:: PROBLEM DETAILS ::
Reproduce the credit card fraud post word for word, from "Asking for my" up to and including "him to did it.".

======== DOCUMENT EXCERPT ========

Is this the creepiest credit card hack ever?
May 13, 2013 4:06 PM   Subscribe

Is this the creepiest credit card hack ever?

Asking for my brother: He called me perturbed and puzzled over this last night, and I am wondering if the wise hive mind has insight to this particular situation. Yesterday he came back home to a package from a department store waiting for him containing a couple of pairs of shoes, both his size. He hadn't ordered them, so he immediately called the store, who told him that someone had made the online order a week before at 6:15 pm, and charged it to a credit card that was one my brother had only recently received, used a couple of times, but never with this particular store. 6:15 last week, my brother was actually with me as I was dropping him off at the airport to catch his plane, so barring the possibility he rushed inside and made the order while waiting in the security line, it wasn't him to did it.

Other weird elements:
1. My brother thinks he actually had looked at both of these shoes before at this store, online, and had at one point placed them in his cart on his account, but never bought them.

======== DATA SHOWN ========

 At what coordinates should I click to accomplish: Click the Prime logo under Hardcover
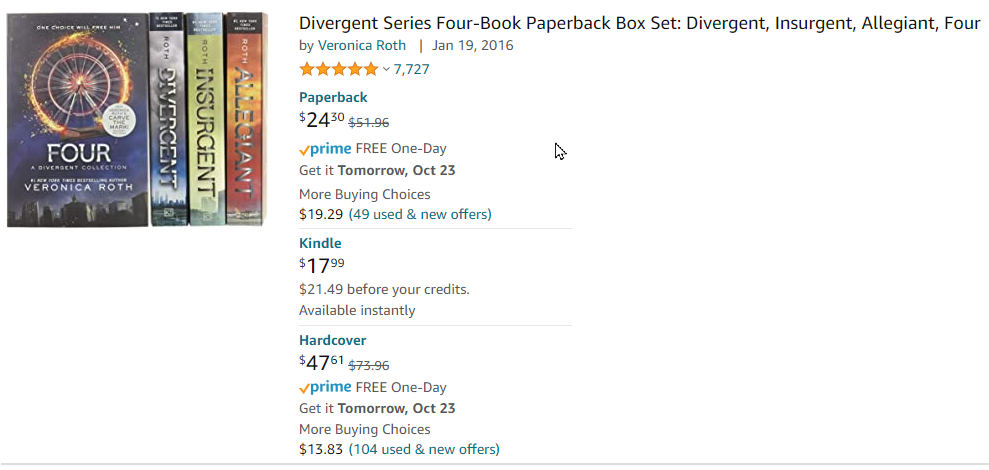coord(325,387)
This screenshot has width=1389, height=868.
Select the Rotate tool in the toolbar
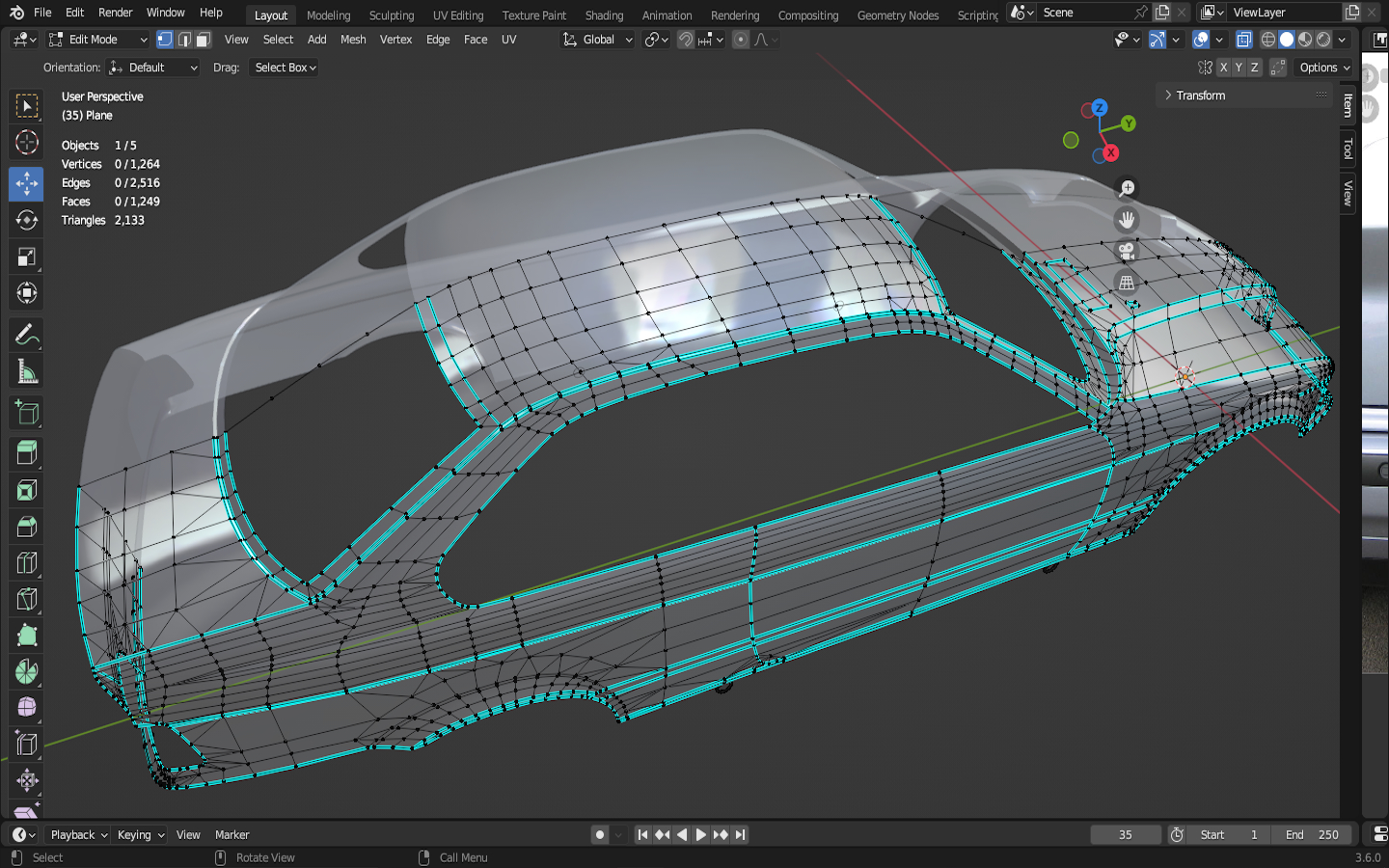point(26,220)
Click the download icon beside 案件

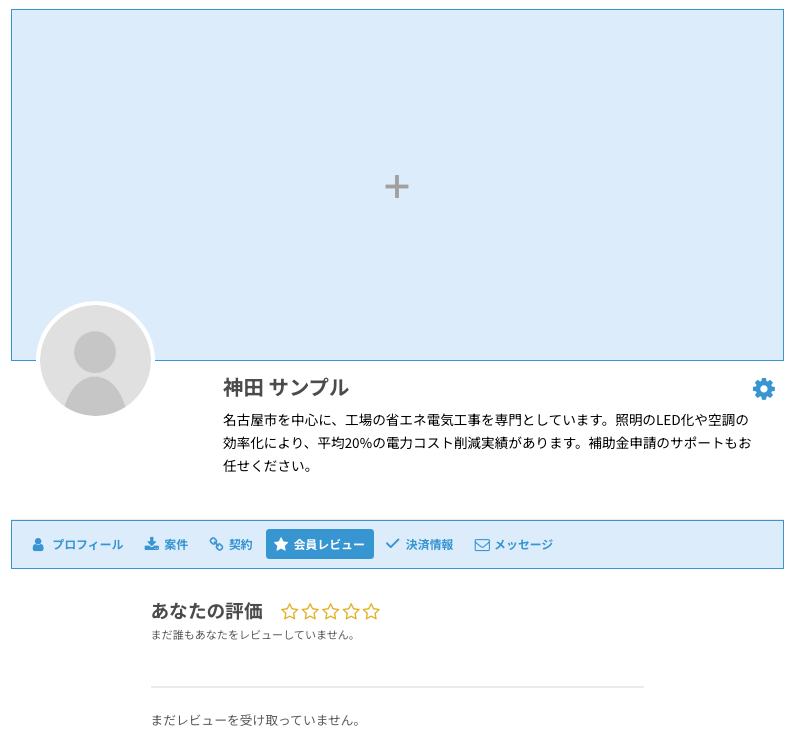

========

:: RESPONSE FOR THIS EXERCISE ::
Asking for my brother: He called me perturbed and puzzled over this last night, and I am wondering if the wise hive mind has insight to this particular situation. Yesterday he came back home to a package from a department store waiting for him containing a couple of pairs of shoes, both his size. He hadn't ordered them, so he immediately called the store, who told him that someone had made the online order a week before at 6:15 pm, and charged it to a credit card that was one my brother had only recently received, used a couple of times, but never with this particular store. 6:15 last week, my brother was actually with me as I was dropping him off at the airport to catch his plane, so barring the possibility he rushed inside and made the order while waiting in the security line, it wasn't him to did it.